Last edited by tea for one; January 11th, 2023 at 11:04 AM. Reason: Added comment about dedicated key
Line 89 - Please do not forget to make your UEFI firmware boot on the Ubuntu 20.04.2 LTS entry (sdb2/efi/ubuntu/grubx64.efi file) ! How do I make sure, that UEFI firmware is booting on the right entry? I can just overwrite boot order or specifically boot into disk. Line 90 - If your computer reboots directly into Windows, try to change the boot order in your UEFI firmware This is working fine, grub is showing up with ubuntu and windows to select Did you try to boot your sdb disk via the PC boot menu (i.e. using the dedicated key F10 or F12 etc)? Yes, I tried to boot directly into my sdb disk by overriding the boot order temporarily. Unfortunately Ubuntu won't start, it is freezing directly at the boot process where this loading animation is played.
When you reach Grub, can you select Advanced Options > Recovery?
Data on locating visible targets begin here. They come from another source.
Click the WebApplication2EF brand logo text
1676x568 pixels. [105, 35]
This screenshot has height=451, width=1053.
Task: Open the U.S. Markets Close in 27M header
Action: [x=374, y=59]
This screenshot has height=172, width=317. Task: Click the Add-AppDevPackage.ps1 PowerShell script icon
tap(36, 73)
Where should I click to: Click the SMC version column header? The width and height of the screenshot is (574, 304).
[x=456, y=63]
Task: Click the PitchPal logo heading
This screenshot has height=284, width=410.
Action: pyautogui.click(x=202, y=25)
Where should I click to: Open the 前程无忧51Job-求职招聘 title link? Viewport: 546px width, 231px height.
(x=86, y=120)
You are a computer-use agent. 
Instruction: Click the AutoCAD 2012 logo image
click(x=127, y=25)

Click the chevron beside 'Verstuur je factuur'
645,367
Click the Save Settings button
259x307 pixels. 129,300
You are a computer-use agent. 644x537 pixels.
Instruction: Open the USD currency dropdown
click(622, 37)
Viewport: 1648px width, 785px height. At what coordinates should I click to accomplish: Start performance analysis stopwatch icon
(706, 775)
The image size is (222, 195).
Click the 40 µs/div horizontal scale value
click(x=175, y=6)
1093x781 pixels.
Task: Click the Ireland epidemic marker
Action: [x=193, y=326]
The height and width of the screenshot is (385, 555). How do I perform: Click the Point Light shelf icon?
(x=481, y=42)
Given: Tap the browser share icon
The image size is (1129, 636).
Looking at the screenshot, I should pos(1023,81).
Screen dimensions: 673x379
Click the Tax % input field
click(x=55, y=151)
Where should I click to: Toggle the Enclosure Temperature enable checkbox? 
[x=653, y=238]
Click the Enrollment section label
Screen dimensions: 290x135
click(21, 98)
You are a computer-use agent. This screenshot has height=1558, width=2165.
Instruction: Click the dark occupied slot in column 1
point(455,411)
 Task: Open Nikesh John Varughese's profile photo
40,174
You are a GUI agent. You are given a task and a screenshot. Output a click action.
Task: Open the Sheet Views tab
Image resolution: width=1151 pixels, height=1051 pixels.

Yes, I can select Recovery-Mode for two kernel versions. (5.8.0-53/55-generic). I will try to boot in recovery mode - maybe that works. How should I continue then? Edit: I tried to boot into recovery mode for the x.55 kernel and got the following error: `Bluethooth: hci0: unexpected event for opcode 0xfc2f` Picture: https://imgur.com/a/nZaumkg (sorry, Imgur compresses it alot - I can also upload it somewhere else.) Boot process freezes right after this error.
Last edited by xaodhjksa; January 11th, 2023 at 01:29 PM. Reason: Added additional details for recovery boot
Strangely, I can actually boot into recovery mode on x.53 kernel. Edit: When I boot into recovery mode on kernel 53, then click on resume, I can actually boot into Ubuntu, but I guess graphic drivers are not loaded correctly and maybe they are the problem? But why do I get Bluetooth errors then?
Last edited by xaodhjksa; January 11th, 2023 at 01:48 PM. Reason: Added more info
Some progress made now. Can you boot into Ubuntu using kernel 5.8.0-53 without recovery mode?
Thank you very much for the help. That worked and I was able to update Ubuntu there and this fixed all the issues. Now I can use the default Ubuntu grub entry again. How can I close this? Nvm, found it.
Last edited by xaodhjksa; January 11th, 2023 at 07:20 PM.